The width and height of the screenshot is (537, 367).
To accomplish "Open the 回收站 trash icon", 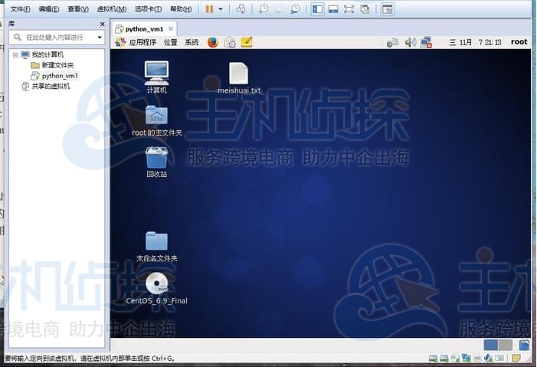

____

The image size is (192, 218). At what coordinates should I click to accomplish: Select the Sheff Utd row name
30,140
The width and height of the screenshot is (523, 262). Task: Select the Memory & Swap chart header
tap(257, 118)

____

**What you will do**: Reproduce the data above exactly, but only the lines from the one showing "The width and height of the screenshot is (537, 367)." through the one showing "the 回收站 trash", with both ends kept and the pictures left out.

**Output for this exercise**:
The width and height of the screenshot is (537, 367).
To accomplish "Open the 回收站 trash icon", 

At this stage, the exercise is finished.